"Hockney Unlocked" is a series of 80 short films produced, directed and edited by Bruno Wollheim. The films are outtakes from Wollheim’s award-winning documentary, "David Hockney: A Bigger Picture", filmed single-handedly over five years with David Hockney. Here, Wollheim writes a commentary on some of the short films informed by a friendship stretching back 30 years.
By this time in February 2007 David Hockney was viewing himself as part of the grand British landscape painting tradition. The year before he had been using multiple canvasses to scale up his plein air paintings of the East Yorkshire landscape to a monumental 12ft by 9ft, and now he was just about to show many of them at his Los Angeles gallery in a show timed to coincide with the exhibition of Constable’s Great Landscapes: the Six Foot Paintings at The Huntington Library in nearby Pasadena. That is where we find him in the video.

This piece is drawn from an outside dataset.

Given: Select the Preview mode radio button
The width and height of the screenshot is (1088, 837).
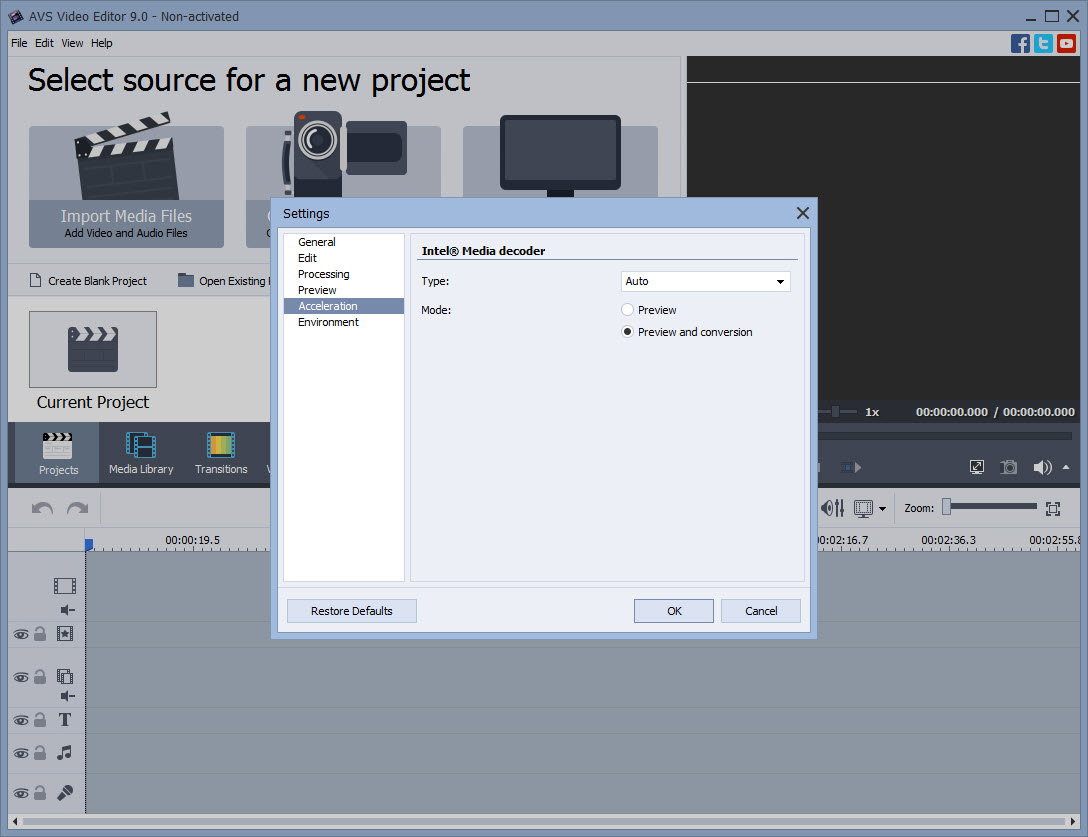Looking at the screenshot, I should pos(628,310).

David had explained to me the timing in a filmed interview two months earlier: “I saw the Constable show at the Tate two, three, four times, I thought it was a stunning show if you like painting. Unusual, [that] they’d put together those large sketches; six-footers, 6ft by 4ft. But they were done in the studio of course, he couldn’t have worked outside on such a big scale—he didn’t have tubes of paint, you need a few technical things. But I thought it would be an interesting thing to do [to make my exhibition coincide]. This is from that tradition, showing you can push it into different areas, different scope, a different scale, perhaps you can even make landscape painting a heroic thing again. I don’t know, one can try. I think there’s possibilities there. Other people might not think so, but I do.”
Over that year David had adopted or co-opted Constable, investing in him many of the same interests and inspirations that were animating his own landscape mission, such as Rembrandt and Chinese painting. He had even copied the same dark rich red background of the exhibition space for the walls of his LA studio, for his LA gallery show and for the large A Bigger Picture exhibition of his Yorkshire landscapes at the Royal Academy in 2012.
As David saw it, he and Constable were both outsiders in their championing of landscape: in the early 19th century it was a battle to give the genre a status equal to history or figure painting; for him it was a battle against the hegemony of photography, which cannot represent the spatial experience, or the "sublime".
David remembers a trick question set to him by the late Sister Wendy Beckett —a Carmelite nun, art historian, art critic and improbable TV art presenter. Is he more a Turner or a Constable man, a painter of special effects or a painter of feeling and of what he loves? David clearly is both, and points out the false opposition.
As usual I was operating camera and sound by myself, and found the gallery lighting next to impossible. Apologies.
Later that year, David helped to curate an exhibition of Turner watercolours at Tate Britain. His series of large paintings of Woldgate Woods were displayed in the stairway at the same time.
There has never been an age… in which the love of landscape has not in some way been manifested... [Man’s] nature is congenial with the elements of the planet itself, and he cannot but sympathise with its features, its various aspects, and its phenomena in all situations.
(From a lecture given by John Constable in 1833).